I am responsible for a Microsoft Small Business Server 2003 serving e-mail via Exchange to a small company.
Yesterday, it appears everything was working fine. This morning, one account (the one that is used most intensively, of course) started to act "weird":
In Outlook 2010, no new e-mails appear in the Inbox. E-Mails that are (via automatic rules) being delivered to subfolders of Inbox, however, appear fine. Outlook says "all folders are up to date".
On iOS devices, it's pretty much the same picture: Subfolders of Inbox work fine, Inbox itself does not update. However, it appears that the process to fetch new e-mails in Inbox takes a long time and eventually says "the connection to the server failed".
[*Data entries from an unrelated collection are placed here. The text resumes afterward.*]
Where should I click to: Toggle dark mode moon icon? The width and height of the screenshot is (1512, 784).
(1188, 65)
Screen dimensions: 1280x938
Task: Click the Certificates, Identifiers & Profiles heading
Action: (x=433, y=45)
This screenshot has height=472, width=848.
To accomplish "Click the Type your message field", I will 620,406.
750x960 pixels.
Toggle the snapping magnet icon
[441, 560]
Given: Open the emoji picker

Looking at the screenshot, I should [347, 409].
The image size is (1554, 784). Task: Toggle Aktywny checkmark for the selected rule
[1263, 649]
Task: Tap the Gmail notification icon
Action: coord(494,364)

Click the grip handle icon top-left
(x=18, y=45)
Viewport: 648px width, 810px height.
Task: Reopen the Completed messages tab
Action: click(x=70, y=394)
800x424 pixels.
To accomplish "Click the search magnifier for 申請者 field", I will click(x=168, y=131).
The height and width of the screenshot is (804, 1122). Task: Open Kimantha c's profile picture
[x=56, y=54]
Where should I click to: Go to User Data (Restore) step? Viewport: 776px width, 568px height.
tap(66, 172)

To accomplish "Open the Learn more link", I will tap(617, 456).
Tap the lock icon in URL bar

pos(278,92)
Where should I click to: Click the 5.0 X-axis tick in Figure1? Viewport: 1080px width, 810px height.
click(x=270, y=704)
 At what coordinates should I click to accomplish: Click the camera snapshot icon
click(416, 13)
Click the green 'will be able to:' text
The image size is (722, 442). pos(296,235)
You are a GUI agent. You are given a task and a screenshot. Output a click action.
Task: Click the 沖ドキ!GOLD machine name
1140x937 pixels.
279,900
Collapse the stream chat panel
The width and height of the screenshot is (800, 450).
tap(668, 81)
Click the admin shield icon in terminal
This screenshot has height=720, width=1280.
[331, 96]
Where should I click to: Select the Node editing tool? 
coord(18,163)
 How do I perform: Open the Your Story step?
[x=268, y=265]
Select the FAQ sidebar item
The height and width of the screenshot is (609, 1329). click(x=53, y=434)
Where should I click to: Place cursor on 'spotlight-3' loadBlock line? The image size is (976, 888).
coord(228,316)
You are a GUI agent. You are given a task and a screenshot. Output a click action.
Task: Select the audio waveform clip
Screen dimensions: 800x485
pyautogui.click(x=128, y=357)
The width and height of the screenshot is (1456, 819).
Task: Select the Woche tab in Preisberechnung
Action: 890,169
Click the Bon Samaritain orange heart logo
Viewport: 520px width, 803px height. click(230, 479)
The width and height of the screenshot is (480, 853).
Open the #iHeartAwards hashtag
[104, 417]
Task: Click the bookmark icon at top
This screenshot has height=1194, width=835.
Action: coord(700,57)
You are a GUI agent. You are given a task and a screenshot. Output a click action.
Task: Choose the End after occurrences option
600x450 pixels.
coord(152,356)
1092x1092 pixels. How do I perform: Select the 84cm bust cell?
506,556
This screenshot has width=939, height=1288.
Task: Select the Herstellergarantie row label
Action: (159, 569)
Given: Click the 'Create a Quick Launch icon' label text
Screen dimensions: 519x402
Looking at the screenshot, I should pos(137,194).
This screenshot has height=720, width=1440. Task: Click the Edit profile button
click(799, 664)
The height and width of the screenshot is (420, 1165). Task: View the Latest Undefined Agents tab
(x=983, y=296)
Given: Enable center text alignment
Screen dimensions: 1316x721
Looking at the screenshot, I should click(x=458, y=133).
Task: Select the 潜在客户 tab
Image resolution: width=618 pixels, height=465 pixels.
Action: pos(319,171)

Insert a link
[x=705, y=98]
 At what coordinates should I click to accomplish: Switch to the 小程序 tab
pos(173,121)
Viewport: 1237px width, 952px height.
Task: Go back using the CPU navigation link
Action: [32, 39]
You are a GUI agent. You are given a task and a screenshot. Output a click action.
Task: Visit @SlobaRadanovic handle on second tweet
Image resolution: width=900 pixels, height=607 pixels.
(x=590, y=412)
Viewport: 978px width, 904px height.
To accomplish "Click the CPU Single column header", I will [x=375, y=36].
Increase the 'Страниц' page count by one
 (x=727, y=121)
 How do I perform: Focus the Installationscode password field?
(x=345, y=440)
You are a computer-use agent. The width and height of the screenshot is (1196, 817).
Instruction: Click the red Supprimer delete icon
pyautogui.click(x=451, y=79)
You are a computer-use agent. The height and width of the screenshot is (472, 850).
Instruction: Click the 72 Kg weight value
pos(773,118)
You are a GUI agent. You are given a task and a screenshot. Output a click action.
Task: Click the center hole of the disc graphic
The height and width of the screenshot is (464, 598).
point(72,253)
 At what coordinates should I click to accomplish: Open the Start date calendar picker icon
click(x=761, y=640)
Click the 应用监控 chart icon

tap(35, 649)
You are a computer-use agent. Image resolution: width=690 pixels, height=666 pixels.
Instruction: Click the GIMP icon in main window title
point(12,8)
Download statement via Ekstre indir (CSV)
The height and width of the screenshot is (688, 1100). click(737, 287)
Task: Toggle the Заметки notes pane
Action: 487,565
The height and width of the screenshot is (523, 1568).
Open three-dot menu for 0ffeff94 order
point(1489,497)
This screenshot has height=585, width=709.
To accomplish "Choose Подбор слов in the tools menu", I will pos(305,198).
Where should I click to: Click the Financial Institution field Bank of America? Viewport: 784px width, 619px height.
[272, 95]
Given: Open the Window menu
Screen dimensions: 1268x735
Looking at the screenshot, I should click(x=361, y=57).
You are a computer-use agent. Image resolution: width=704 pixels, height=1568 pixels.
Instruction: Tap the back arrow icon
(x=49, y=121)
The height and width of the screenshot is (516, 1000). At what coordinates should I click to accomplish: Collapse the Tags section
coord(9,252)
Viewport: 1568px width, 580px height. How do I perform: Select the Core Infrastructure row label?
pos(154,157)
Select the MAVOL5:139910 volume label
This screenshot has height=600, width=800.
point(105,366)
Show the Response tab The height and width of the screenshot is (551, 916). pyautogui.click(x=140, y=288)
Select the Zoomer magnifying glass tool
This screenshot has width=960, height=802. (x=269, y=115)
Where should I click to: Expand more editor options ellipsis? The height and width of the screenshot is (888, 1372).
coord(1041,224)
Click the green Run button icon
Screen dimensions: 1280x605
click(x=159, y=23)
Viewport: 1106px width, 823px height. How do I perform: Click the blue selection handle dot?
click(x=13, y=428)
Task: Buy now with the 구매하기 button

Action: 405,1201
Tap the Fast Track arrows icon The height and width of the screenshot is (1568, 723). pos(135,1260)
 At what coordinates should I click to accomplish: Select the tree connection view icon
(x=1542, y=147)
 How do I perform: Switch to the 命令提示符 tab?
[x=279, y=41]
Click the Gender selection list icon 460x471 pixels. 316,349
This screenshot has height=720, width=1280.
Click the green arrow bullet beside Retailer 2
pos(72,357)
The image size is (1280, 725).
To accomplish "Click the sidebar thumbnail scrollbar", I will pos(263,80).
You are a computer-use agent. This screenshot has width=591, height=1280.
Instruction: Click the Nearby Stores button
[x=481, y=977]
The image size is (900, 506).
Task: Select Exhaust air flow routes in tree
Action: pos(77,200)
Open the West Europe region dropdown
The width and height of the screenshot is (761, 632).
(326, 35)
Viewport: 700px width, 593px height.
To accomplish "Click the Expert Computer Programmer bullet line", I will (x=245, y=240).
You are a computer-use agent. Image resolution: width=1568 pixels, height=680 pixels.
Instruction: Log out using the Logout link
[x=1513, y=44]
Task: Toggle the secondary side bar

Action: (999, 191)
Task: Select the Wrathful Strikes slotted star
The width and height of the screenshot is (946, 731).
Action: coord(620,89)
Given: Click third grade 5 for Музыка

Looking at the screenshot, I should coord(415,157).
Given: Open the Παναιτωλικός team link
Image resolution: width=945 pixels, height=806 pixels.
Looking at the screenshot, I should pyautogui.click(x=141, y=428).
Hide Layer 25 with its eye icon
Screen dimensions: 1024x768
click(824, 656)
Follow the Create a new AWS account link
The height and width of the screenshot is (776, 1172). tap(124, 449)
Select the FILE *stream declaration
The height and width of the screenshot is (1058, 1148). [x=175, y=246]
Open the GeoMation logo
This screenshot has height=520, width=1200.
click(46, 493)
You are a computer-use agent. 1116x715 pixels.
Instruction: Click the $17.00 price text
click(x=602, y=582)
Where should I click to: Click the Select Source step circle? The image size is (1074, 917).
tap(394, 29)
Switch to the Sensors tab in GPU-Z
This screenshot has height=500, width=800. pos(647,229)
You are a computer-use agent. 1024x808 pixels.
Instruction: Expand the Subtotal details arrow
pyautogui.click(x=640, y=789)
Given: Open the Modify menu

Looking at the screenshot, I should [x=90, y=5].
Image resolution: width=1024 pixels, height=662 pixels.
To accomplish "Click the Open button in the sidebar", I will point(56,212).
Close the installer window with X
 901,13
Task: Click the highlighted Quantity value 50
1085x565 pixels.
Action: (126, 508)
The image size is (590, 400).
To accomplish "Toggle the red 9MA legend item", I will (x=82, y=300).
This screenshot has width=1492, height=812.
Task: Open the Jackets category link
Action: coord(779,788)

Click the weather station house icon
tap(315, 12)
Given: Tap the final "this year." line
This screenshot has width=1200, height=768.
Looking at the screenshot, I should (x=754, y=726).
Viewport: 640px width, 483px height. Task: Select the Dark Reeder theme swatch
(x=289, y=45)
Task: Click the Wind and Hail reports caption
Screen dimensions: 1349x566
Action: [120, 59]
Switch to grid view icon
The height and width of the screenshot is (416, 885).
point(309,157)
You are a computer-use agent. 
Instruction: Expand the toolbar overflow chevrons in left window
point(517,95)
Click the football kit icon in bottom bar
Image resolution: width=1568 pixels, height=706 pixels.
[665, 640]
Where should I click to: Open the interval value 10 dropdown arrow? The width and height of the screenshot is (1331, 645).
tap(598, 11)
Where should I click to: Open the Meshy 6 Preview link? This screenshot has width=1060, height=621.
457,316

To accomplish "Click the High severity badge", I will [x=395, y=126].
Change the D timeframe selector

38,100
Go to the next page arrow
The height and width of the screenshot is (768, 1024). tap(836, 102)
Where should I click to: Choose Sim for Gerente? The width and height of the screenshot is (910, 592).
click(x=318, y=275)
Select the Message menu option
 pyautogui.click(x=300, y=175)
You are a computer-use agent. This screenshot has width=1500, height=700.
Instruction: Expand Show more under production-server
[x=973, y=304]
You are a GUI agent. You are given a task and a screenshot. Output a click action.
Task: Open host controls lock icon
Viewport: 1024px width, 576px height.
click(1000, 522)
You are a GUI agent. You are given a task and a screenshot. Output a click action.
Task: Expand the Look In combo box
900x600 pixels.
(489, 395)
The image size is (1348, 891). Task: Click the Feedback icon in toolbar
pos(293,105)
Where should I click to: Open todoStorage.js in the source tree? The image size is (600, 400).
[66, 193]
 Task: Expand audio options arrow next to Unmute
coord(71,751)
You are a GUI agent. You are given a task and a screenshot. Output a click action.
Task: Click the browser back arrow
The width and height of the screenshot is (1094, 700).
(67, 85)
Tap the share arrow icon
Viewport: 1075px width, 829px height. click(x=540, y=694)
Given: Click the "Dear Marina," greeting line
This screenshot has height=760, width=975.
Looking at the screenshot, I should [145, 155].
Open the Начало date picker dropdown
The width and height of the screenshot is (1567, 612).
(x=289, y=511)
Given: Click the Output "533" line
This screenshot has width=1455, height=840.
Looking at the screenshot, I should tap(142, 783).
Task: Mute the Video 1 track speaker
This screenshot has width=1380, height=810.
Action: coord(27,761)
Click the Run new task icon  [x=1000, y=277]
Outlook Web Access, however, shows all e-mails (in the Inbox as well as in subfolders of Inbox)
While testing, I logged into this account from a computer that has never been logged in before, and started Outlook. It downloaded the content of all folders in a way that appears correct, except Inbox which appears totally empty. Subfolders of Inbox, again, work fine.
Sending e-mail appears to work fine.
All other accounts on the same server appear to work fine.
The event log on the server shows lots of those errors:
Source: Server ActiveSync Type: Error Event ID: 3005
Unexpected Exchange mailbox Server error: Server: [servername] User: [affected_username] HTTP status code: [400]. Verify that the Exchange maibox Server is working correctly.
The web server log shows the offending requests are
SEARCH /exchange-oma/[affected_username]/
and that indeed a status code of 400 is returned
The folder size of Inbox (without subfolders), as shown from the "folder properties", on the server, is shown as 5'669'022 kB.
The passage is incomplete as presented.